Depois de ter participado como intérprete em 2023 com “Duemilaminuti”, um presente de Damiano David, Sattei declara que esta volta é singular: é como se fosse seu primeiro Festival, porque traz ao palco o próprio roteiro de vida, desenhado com a sua caneta. A canção sanremese, técnico e emocionalmente exigente — começa em um registro grave e muda de tonalidade, exigindo variações e nuances vocais — foi escolhida para revelar múltiplas camadas da voz e do olhar da artista.
No diálogo sobre representatividade, Mara não poupa observações: existe ainda um evidente gender gap na música italiana. Ela lembra que o reconhecimento das mulheres como cantautoras é muitas vezes ofuscado por narrativas estéticas ou estereótipos, quando a discussão deveria se concentrar na escrita e na identidade artística. Referindo-se ao legado de vozes determinantes como Carmen Consoli — que ela homenageará na noite das covers — Sattei reivindica que a pena feminina seja finalmente levada a sério, e que não nos resignemos a papéis menores.
A lista de colegas em ascensão — Annalisa, Elodie, Anna Pepe — mostra avanços, mas, na leitura de Mara, a mudança não basta: “Não devemos nos contentar”, ela diz, na linha de um discurso que convida à exigência por reconhecimento pleno. Essa demanda se insere como um espelho do nosso tempo: a música funciona como um indicador cultural, onde identidades e memórias se reescrevem.
O texto de Le cose che non sai di me é uma declaração de amor dirigida a Alessandro. Eles se conheceram no palco, trabalhando juntos; dali nasceu uma relação que ela descreve como luz em um momento difícil.

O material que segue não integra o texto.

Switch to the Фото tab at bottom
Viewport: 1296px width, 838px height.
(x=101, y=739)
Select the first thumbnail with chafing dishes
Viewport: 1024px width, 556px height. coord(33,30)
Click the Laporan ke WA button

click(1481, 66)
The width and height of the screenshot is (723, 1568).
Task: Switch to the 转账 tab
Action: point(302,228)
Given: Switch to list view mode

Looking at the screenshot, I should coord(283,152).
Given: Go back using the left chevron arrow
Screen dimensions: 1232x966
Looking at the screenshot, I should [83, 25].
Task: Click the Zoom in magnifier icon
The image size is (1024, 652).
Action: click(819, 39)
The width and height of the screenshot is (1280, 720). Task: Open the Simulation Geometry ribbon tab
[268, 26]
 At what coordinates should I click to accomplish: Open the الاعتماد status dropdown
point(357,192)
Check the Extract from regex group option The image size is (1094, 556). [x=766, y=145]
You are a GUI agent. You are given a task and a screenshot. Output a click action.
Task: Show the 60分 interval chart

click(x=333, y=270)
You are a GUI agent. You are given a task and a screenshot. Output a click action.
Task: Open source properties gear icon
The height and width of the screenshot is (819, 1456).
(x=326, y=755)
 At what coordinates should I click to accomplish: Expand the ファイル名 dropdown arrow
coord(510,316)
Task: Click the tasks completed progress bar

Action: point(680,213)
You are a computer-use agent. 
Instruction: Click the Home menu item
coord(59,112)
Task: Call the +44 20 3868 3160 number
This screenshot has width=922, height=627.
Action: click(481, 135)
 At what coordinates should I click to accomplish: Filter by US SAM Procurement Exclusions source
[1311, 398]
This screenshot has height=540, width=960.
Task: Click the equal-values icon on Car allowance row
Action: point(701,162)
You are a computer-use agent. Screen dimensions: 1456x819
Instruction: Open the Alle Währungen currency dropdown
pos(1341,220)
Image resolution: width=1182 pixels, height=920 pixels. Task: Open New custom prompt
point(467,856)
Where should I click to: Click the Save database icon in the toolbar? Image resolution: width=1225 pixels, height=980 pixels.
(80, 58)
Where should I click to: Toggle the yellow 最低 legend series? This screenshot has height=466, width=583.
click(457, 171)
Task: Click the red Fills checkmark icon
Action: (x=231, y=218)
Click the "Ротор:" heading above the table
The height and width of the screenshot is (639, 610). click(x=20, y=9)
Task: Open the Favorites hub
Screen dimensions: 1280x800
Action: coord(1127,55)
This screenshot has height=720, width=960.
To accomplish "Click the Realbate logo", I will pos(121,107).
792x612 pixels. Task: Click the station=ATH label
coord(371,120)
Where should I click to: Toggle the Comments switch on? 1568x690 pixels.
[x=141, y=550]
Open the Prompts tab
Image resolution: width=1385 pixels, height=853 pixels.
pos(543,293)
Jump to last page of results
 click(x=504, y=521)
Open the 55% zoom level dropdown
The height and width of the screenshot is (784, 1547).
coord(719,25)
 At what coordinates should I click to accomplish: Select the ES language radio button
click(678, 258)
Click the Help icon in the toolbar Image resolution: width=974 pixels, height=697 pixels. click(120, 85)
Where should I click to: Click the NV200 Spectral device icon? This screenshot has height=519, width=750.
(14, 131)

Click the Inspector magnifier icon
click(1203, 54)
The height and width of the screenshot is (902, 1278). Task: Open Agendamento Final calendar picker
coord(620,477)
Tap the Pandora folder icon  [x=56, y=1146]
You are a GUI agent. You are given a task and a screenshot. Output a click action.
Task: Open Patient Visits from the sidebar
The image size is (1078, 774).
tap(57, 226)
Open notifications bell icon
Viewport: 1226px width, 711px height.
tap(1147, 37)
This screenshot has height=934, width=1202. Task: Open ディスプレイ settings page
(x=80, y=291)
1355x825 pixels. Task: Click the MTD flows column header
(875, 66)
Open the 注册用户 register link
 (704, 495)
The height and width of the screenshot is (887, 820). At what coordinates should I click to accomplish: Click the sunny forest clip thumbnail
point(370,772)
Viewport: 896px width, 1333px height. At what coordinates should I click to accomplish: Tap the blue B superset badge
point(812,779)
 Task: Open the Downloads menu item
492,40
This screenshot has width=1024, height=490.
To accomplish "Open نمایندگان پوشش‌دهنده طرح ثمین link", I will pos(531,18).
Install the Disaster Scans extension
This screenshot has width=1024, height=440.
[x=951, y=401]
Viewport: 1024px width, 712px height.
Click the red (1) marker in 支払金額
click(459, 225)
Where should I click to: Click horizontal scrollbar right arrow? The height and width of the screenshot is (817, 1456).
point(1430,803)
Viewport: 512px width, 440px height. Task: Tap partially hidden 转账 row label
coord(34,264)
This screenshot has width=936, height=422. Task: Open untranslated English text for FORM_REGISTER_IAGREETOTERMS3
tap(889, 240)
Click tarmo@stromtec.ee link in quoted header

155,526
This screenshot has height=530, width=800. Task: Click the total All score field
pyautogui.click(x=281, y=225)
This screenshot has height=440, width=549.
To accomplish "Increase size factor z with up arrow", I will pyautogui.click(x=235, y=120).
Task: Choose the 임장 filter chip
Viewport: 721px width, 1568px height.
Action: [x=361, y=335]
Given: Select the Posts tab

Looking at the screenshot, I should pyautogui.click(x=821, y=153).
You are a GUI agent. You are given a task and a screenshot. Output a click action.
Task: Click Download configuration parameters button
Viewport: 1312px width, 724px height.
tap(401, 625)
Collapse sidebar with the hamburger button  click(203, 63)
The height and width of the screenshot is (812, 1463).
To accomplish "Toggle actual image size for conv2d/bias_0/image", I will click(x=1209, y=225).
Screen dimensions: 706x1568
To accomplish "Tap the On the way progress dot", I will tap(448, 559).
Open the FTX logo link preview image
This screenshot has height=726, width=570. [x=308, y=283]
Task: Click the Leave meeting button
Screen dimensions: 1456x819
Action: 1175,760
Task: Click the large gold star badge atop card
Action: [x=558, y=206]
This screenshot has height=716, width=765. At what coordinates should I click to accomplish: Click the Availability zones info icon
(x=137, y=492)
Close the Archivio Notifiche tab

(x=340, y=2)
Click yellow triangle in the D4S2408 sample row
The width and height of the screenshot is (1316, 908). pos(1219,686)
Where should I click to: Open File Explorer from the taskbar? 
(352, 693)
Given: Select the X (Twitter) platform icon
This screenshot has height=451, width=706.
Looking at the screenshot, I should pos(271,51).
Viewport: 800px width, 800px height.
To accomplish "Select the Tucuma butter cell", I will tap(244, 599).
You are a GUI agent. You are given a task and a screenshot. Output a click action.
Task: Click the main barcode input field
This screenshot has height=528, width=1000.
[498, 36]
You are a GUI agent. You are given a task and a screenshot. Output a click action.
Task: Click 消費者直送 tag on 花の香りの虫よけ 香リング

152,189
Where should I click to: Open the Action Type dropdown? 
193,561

Ele assina a produção e fará a supervisão técnica nos bastidores do Festival — papel de apoio que para Mara é fundamental: “Ele é um pilar”. O casamento, já anunciado, é apresentado como culminância natural dessa união entre vida e trabalho — um enredo privado que se confunde com a narrativa pública da canção.
Como observadora do zeitgeist cultural, percebo neste retorno de Mara um pequeno reframe: não se trata apenas de um single ou de um matrimônio, mas de uma afirmação autoral que questiona a semiótica do sucesso feminino. Em sua música há compromisso com a autenticidade e com o retrato do tempo — um álbum que parece propor um cinema íntimo, onde cada faixa é um quadro daquele roteiro oculto que chama público e crítica a olhar além da superfície.
Para o público e para a crítica, resta acompanhar como essa escrita se traduzirá no palco de Sanremo e na recepção do público — se será o ponto de virada na percepção de Mara como cantautora e se ajudará a encurtar, finalmente, o fosso de gênero que ainda persiste no cenário musical.